• The records:
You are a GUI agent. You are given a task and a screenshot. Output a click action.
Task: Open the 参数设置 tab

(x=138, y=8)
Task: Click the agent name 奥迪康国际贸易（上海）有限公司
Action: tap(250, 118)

• Problem details:
Convert the rows above into a JSON list of strings, with one string per line and blank lines omitted.

• Solution for this exercise:
[
  "You are a GUI agent. You are given a task and a screenshot. Output a click action.",
  "Task: Open the 参数设置 tab",
  "(x=138, y=8)",
  "Task: Click the agent name 奥迪康国际贸易（上海）有限公司",
  "Action: tap(250, 118)"
]